_Exercise text_.
What seemed like a long, long time later, without warning, we made it to air that seemed like fresh air from heaven. To anyone else, no doubt, it would have been dank and smelled like shit but our perceptions were a bit biased after what we'd just been through. None of us had passed out, so I never had to find out what I'd do in such a situation. Captain Nordic, who suffers from asthma to begin with, did report that he'd started seeing black spots before we hit the better air.

After a good rest, we got our reeking bodies back into motion, and navigated back out toward Mel's Hole, and out into the freezing night, which at least cut down our stench by partially freezing the sewage we were coated with.

We'd failed on our first attempt, badly. Those sewers had effectively routed our asses, and it sucked. We all agreed that fainting in a sewer and choking on shit was a pretty lame way to die, and that we'd all prefer the methane to ignite and blow us up. If you've gotta die, death by explosion is pretty cool. But I digress

So, anyway ... initially, we plotted a gear-based second attempt, and did some looking into getting our grubby mitts on some light, backpack type air tanks similar to those used in scuba diving.

However, Slim Jim the mapmaster studied the maps some more and reported that there was another potential route to try out. This route would avoid the death trap tunnel, but would require navigating the "super slippery spraying slide of piss," as Jim insisted on calling the several block long, sloped sewer tunnel featuring high-speed sewage that sprayed up all over when you put your foot into it.

It seemed worth a try, especially if we got to avoid the tunnel that had almost done us in


Employees of the Stahlmann Brewery posing for a group photo in 1870.

(click to see full size)



Some keg taphole caps we found



A bottle Max found

A few months later, Action Squad made our second attempt at conquering the Stahlmann's Brewery Cellars. We took the same route through Mel's Hole, and then walked for over a mile through the sewers, using a new route. The main tunnel we faced this time was much more pleasant than the one last trip, if any sewage tunnel can really be called pleasant. Rather than deep, stagnant and semi-solid waste, this tunnel featured ankle deep, fast-moving, liquid sewage.

It still stunk, but the air was easily breathable. The sewage rapids joined with a couple of other sewer tunnels and the combined flow headed toward a main sewer line, which would sweep anyone stupid enough to enter it away. You'd be dead long before they found your battered, sewage-choked corpse smashed against a grate at the Pig's Eye sewage treatment plant.

So we instead went upstream, up one of the other, smaller sewers, in the direction of the brewery. This sandstone-walled passage was pretty uneventful up until we unexpectedly rounded a corner and found ourselves in a sewer sauna. The air was thick with hot, stinking steam. Not fog or mist, but actual steam.

It was impossible to breathe standing up, but the steamy air was slightly cooler and less humid down low. I had to lead the way on all fours, crawling on the filthy ledges on either side of the sewage trench. Boiling hot water from either the Landmark Brewery or the Gopher Ethanol Plant poured down into the sewer, mixing with the sewage and creating the thick, billowing clouds of sewer steam. Danarchy's glasses fogged up hopelessly, rendering him essentially blind. I kept thinking about the bacteria and viruses and other nasty microorganisms I was probably flooding my lungs with.

_Stored data_.
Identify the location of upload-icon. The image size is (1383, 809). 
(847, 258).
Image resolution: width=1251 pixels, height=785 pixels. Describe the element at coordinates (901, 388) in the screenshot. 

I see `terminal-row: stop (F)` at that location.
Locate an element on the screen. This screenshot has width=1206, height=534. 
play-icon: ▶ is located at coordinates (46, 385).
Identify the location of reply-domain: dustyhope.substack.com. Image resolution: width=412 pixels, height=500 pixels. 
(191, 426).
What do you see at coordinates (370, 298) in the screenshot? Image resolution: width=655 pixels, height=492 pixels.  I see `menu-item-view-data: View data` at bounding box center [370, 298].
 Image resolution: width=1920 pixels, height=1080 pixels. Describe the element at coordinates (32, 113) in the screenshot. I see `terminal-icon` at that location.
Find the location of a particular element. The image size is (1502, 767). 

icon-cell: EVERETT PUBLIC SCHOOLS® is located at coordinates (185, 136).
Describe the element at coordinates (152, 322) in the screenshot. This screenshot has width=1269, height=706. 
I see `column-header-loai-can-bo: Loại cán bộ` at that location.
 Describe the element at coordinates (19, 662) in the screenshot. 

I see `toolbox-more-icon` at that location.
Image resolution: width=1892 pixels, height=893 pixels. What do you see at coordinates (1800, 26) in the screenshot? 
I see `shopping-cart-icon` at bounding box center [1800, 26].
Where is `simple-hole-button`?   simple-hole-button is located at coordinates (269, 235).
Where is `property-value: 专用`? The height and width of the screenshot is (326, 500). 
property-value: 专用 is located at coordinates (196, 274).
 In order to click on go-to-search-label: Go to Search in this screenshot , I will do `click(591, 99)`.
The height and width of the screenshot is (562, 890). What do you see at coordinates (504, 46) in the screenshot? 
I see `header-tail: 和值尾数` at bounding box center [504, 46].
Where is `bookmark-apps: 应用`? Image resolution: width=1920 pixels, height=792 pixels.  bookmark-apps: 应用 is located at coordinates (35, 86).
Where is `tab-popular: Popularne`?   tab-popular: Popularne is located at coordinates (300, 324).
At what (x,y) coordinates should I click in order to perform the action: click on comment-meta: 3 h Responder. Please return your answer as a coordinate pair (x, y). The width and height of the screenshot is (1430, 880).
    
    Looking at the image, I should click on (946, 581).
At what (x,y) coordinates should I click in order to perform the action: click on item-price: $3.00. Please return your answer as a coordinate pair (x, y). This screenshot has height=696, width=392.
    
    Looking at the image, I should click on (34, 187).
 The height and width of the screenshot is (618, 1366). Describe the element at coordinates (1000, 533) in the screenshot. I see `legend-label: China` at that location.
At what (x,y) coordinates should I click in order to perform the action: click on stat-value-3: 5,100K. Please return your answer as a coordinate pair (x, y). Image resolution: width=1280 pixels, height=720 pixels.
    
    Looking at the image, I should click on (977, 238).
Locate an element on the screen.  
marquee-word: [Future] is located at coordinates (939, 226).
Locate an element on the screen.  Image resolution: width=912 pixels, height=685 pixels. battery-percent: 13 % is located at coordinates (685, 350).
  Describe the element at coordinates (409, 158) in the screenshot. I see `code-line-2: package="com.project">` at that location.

_Action item 1_. In the sewer exploration account, where does the boiling hot water pouring into the sewer come from?
_Action item 2_. Please continue the sewer exploration account, picking up after its final sentence.

_Answer section 1_. Either the Landmark Brewery or the Gopher Ethanol Plant.

_Answer section 2_.
The air got somewhat better after fifty feet or so; while it was still hideously humid and hot, we could at least breathe while standing upright.

At this point, we were faced with what appeared to be two dead ends, and I felt myself getting disheartened. However, we knew we were right by the caves, so I went to check out one of these dead ends while Jim crawled up a side tunnel to examine the other. Just as I concluded there was no way of getting anywhere from the dead end facing me, Jim's voice came back to Danarchy and me. "The caves! This is them!"

The excitement in his voice pulled us in, and we followed him up the tunnel, which was covered in dripping brownish-green slime.

I was puzzled to find him lying at what looked like a dead end of a tunnel, rather than capering about in a cave. "The cave are through this hole," he said with certainty, and pointed upward at a space the size of an elongated grapefruit at the top of the wall that blocked the tunnel end.

We wormed past each other in the narrow space so I could take a look. Visible through the gap was a brick wall, and a space that certainly seemed larger than a sewer tunnel would be. I could hear water splashing loudly somewhere.

Closer examination revealed that the dead end consisted of a large slab of sandstone that had fallen down over the small tunnel mouth. However, no amount of shoving was effective in persuading the boulder to move. We discussed trying to find another way in as I worked at enlarging the opening.

First, I was able to dislodge several smaller chunks of limestone that were piled atop the large one. This gave me enough room to stick my head upward and look around a tiny bit, until a huge centipede fell in my eye and distracted me considerably. I opted to explore by feel, and discovered the top of the sandstone tunnel mouth was a rather thin ridge, not a solid mass.

Jim passed me the hatchet we'd brought along for this very purpose, and I rolled onto my back and got to work. Within moments, I was well-covered in broken-off rubbery slime tendrils and sand. The sand got into the neck of my shirt and down into my chest high waders. It did not improve my mood.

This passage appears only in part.